The government's 2022 financial plan will carry measures aimed at diversifying Zimbabwe's production structure as authorities target a dynamic economic development, Finance and Economic Development minister Professor Mthuli Ncube has said. The local economy has for far too long been skewed towards the primary industries of agriculture and mining, which has meant that the country has been exporting mostly primary commodities. This dependency on primary commodities makes the country extremely vulnerable to the vagaries of the global market. And the coming into play of the African Continental Free Trade Area (AfCFTA) has provided an additional incentive for local manufacturers to up their game. Minister Ncube said value addition and diversification are key elements of the upcoming financial plan. "The export of raw commodities from minerals (such as gold and platinum) and crops (tobacco) with little value addition constrain economic growth and foreign currency receipts as well as undermine socio-economic development of the country.
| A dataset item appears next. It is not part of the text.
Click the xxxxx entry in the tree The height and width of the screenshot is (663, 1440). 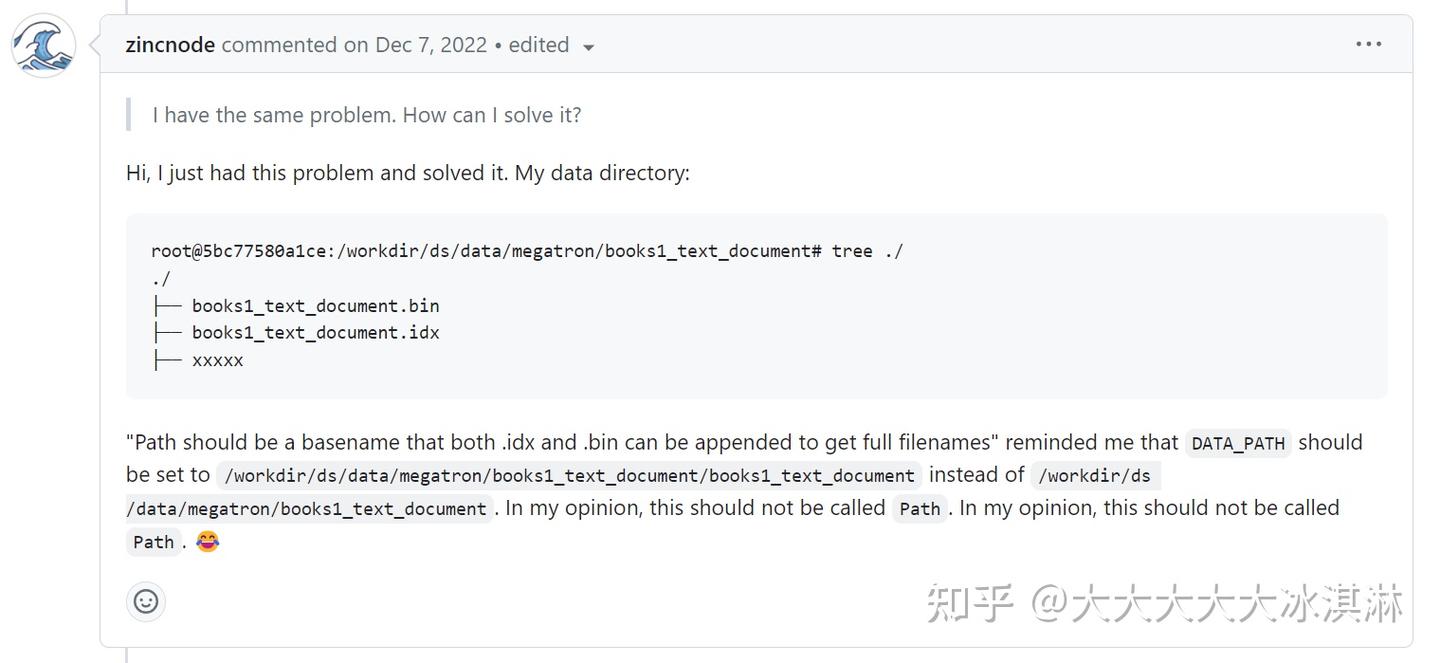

To support drivers of growth, there is need for more value addition on all primary products across all sectors in the country,” said the minister while presenting the 2022 Budget Strategy Paper.

Source: The Herald

Zimbabwe

Zimbabwe opens borders for vaccinated tourists

Tourists that have received the COVID-19 vaccine are now exempt from Zimbabwe’s closure of the border with Zambia. This follows the Zimbabwean government opening the Victoria Falls and Kazungula border posts for such visitors. The government has thus acceded to the request by the Tourism Business Council of Zimbabwe (TBCZ). Wengayi Nhau, the TBCZ president, said the country could adopt a “new normal approach” that includes incentivising vaccinated citizens by allowing them to travel as well as to open the two borders to save the tourism industry from collapse. Many tourism companies were contemplating further laying off workers and closing because of lack of business in an industry hardest hit by COVID-19 because of international and local travel restrictions. In a post-cabinet briefing, Information minister, Monica Mutsvangwa, said the government considered that over 60% of Victoria Falls residents had been vaccinated, hence government eased restrictions on the borders. “Cabinet has acceded to a request by the tourism industry to open the Victoria Falls and Kazungula Border Posts to tourists who are fully vaccinated,” she said. Mutsvangwa, however, said the Level 4 lockdown measures remain in place.